> _What needs to be done_: Find the line with "Click the window" in the entries below, then reproduce it and every line after it down to and including the line with "Given: Click the satellite", exactly.

*** The data ***

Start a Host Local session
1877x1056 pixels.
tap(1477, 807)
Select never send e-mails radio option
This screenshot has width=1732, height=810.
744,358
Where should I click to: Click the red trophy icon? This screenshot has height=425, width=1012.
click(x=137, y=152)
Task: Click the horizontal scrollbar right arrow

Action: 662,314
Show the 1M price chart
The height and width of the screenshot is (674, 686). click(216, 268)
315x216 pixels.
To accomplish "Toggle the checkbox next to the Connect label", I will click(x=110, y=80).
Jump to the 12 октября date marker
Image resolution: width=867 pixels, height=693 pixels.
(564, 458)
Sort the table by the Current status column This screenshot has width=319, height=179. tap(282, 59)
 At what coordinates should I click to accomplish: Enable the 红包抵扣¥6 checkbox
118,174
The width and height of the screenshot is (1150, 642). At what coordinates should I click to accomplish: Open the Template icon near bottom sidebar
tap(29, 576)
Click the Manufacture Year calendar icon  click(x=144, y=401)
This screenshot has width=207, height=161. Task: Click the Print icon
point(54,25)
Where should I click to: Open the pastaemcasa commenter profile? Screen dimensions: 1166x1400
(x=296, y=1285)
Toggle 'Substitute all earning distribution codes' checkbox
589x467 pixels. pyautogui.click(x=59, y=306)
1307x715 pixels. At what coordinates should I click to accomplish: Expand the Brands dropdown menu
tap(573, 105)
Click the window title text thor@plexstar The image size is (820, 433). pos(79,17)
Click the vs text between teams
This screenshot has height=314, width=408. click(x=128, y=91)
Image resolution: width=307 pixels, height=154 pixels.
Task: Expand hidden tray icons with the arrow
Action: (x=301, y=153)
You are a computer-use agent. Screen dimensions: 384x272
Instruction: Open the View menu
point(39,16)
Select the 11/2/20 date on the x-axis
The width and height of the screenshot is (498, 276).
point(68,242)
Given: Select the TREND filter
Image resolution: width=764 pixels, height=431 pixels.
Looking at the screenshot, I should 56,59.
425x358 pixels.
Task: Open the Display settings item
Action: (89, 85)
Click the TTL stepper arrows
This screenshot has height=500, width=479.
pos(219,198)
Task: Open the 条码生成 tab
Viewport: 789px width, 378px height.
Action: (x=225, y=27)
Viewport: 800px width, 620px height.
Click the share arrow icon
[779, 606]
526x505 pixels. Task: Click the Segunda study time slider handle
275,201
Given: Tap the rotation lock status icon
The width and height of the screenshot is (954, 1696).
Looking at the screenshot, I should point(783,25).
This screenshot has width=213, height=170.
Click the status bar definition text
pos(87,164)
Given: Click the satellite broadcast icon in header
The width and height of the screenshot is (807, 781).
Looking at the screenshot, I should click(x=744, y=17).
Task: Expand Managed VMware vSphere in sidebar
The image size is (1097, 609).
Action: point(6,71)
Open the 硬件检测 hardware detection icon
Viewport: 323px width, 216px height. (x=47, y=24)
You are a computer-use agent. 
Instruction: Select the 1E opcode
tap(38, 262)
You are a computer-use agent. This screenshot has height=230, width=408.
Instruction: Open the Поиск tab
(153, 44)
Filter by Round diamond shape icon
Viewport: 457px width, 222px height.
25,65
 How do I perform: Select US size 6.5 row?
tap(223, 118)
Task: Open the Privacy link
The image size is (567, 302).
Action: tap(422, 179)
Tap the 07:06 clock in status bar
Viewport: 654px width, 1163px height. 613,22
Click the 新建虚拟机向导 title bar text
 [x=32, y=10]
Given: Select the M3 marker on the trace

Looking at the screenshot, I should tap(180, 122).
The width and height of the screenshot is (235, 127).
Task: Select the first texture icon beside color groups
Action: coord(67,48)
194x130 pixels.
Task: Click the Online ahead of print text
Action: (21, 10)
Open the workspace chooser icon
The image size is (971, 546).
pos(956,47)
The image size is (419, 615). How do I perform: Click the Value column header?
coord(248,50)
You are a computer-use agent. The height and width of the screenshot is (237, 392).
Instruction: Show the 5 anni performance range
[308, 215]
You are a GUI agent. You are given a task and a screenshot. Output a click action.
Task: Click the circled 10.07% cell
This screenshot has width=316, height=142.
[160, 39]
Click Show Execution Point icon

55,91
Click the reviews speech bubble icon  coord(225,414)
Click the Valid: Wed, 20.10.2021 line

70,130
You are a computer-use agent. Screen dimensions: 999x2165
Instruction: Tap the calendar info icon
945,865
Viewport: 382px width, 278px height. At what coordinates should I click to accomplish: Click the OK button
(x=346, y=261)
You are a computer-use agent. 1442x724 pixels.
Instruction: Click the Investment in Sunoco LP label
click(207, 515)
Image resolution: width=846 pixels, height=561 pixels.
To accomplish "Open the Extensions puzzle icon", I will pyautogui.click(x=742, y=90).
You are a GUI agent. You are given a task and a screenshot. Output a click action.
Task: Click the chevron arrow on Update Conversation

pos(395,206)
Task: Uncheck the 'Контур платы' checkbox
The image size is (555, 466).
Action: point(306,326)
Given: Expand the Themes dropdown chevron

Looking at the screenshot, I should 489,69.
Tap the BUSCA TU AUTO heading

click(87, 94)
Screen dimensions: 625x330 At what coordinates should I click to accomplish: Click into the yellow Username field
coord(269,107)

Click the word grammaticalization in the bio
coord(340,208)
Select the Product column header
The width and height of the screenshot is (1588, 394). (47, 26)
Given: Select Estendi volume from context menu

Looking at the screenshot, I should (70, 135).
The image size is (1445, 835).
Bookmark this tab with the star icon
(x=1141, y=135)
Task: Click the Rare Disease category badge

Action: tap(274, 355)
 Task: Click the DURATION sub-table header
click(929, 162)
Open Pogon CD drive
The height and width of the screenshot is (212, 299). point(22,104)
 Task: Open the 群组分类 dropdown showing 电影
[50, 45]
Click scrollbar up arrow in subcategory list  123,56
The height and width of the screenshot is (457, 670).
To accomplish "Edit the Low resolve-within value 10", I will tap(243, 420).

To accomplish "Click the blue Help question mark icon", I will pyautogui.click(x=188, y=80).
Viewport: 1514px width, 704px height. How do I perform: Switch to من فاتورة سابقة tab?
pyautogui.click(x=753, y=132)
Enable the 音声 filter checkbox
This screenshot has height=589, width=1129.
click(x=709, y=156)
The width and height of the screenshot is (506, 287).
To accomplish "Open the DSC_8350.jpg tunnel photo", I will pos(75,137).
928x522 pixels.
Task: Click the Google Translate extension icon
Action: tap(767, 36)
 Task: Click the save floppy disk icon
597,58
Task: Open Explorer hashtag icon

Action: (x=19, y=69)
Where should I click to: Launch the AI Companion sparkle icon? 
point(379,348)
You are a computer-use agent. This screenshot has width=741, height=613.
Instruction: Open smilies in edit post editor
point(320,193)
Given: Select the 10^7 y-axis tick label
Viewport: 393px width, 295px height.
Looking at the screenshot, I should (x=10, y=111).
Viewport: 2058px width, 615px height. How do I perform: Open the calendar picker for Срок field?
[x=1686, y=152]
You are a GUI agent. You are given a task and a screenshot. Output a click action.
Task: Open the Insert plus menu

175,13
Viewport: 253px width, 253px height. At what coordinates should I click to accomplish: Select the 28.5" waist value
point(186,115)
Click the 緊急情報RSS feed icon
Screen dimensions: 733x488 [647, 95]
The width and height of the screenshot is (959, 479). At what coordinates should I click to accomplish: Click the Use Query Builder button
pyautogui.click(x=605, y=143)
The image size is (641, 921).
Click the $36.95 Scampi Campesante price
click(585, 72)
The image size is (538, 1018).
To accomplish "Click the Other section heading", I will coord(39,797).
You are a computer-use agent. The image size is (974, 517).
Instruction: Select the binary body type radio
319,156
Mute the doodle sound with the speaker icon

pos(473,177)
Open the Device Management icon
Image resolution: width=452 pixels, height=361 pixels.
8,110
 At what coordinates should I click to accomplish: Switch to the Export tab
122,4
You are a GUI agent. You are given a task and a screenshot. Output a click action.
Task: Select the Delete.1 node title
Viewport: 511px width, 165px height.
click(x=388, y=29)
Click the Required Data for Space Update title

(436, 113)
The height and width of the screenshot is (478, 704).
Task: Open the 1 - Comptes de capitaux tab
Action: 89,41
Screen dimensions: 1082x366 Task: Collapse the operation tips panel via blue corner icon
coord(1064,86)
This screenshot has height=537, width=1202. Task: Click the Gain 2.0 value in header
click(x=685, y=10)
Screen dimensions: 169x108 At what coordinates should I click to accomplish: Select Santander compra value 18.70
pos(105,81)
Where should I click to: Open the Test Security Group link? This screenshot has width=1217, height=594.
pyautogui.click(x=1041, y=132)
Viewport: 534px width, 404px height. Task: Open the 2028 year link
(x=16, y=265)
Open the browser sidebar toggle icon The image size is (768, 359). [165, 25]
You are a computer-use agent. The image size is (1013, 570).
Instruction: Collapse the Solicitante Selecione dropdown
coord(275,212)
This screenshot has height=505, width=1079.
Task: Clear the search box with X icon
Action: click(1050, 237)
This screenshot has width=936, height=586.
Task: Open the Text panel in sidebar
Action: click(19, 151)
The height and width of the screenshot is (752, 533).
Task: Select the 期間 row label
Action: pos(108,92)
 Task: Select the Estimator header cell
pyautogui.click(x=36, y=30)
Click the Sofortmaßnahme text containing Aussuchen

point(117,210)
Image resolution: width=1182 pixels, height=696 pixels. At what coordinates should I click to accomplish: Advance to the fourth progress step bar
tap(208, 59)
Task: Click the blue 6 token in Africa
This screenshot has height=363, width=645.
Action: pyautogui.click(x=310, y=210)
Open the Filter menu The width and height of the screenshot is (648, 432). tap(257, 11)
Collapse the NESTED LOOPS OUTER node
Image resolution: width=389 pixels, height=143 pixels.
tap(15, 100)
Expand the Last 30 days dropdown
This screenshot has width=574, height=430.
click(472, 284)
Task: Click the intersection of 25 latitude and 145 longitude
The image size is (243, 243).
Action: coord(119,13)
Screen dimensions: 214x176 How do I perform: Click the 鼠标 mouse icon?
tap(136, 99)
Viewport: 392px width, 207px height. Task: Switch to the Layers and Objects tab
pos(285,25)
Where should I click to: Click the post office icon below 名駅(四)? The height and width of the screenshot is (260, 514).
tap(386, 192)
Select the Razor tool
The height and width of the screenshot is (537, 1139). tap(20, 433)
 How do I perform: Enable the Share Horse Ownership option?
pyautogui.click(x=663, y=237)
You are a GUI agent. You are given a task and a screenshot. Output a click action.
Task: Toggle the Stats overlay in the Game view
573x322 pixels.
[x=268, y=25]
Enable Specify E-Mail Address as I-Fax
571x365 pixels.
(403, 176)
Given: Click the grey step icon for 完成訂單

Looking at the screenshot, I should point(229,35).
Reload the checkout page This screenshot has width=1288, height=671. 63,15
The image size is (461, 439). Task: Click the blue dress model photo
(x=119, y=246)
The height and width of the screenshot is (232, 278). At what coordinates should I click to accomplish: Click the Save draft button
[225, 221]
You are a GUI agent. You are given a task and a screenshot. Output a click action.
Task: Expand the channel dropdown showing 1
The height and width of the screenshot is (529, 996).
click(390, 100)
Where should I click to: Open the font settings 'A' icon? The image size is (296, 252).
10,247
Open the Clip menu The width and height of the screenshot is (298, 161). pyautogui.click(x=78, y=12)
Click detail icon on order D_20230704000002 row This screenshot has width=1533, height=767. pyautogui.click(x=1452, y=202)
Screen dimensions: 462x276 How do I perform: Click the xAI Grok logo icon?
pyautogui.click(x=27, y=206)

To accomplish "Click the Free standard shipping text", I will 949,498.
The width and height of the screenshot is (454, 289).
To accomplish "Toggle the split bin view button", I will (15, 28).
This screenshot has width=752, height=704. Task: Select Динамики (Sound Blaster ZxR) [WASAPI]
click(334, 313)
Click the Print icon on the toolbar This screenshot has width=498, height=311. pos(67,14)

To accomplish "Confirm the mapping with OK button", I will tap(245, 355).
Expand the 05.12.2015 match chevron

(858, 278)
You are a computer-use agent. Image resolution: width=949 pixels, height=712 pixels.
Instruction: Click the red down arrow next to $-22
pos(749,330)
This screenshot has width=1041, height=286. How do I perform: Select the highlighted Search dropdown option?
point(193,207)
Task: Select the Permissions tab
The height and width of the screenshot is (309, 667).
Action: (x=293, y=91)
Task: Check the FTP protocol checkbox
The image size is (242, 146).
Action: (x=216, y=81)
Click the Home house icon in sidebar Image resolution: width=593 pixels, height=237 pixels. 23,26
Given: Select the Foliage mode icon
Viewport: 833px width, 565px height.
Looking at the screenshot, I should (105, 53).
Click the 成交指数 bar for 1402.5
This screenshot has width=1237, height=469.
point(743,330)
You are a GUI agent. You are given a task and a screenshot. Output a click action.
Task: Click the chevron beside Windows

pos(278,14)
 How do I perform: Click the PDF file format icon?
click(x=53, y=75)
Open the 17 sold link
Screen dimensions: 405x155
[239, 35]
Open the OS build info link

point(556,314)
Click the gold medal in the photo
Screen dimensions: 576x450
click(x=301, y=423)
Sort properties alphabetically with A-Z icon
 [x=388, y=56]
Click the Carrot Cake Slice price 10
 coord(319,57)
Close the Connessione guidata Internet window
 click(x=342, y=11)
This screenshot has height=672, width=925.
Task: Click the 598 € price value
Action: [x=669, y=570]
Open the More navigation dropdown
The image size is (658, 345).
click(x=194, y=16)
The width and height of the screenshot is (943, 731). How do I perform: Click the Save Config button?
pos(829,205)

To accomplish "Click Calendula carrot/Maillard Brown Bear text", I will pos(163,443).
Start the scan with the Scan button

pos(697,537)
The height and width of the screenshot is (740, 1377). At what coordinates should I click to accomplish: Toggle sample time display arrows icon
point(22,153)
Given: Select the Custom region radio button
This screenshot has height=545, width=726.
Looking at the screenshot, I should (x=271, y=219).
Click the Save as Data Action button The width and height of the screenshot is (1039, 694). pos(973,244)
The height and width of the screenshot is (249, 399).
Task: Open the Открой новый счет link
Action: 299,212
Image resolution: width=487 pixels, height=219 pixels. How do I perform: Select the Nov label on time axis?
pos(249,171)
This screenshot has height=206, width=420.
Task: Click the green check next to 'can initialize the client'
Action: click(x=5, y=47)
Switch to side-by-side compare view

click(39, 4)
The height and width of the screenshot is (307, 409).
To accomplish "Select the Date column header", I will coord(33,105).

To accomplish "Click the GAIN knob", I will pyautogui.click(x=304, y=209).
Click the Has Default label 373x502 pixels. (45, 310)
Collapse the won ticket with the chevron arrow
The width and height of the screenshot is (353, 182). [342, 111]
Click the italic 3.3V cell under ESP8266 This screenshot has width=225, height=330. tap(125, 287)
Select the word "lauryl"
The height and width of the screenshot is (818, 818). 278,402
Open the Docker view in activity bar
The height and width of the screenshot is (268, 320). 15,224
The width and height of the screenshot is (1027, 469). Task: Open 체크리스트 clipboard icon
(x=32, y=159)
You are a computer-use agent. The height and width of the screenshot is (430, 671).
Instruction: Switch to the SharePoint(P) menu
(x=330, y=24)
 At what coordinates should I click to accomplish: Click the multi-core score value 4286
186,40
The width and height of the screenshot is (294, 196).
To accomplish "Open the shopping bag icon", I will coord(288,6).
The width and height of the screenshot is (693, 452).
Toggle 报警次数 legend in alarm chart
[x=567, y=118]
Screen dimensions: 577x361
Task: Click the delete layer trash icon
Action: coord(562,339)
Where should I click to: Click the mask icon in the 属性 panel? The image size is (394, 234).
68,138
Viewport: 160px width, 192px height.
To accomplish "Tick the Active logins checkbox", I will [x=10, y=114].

*** End of The data ***

> _Answer to this task_:
Click the window title text thor@plexstar The image size is (820, 433). pos(79,17)
Click the vs text between teams
This screenshot has height=314, width=408. click(x=128, y=91)
Image resolution: width=307 pixels, height=154 pixels.
Task: Expand hidden tray icons with the arrow
Action: (x=301, y=153)
You are a computer-use agent. Screen dimensions: 384x272
Instruction: Open the View menu
point(39,16)
Select the 11/2/20 date on the x-axis
The width and height of the screenshot is (498, 276).
point(68,242)
Given: Select the TREND filter
Image resolution: width=764 pixels, height=431 pixels.
Looking at the screenshot, I should 56,59.
425x358 pixels.
Task: Open the Display settings item
Action: (89, 85)
Click the TTL stepper arrows
This screenshot has height=500, width=479.
pos(219,198)
Task: Open the 条码生成 tab
Viewport: 789px width, 378px height.
Action: (x=225, y=27)
Viewport: 800px width, 620px height.
Click the share arrow icon
[779, 606]
526x505 pixels. Task: Click the Segunda study time slider handle
275,201
Given: Tap the rotation lock status icon
The width and height of the screenshot is (954, 1696).
Looking at the screenshot, I should point(783,25).
This screenshot has width=213, height=170.
Click the status bar definition text
pos(87,164)
Given: Click the satellite broadcast icon in header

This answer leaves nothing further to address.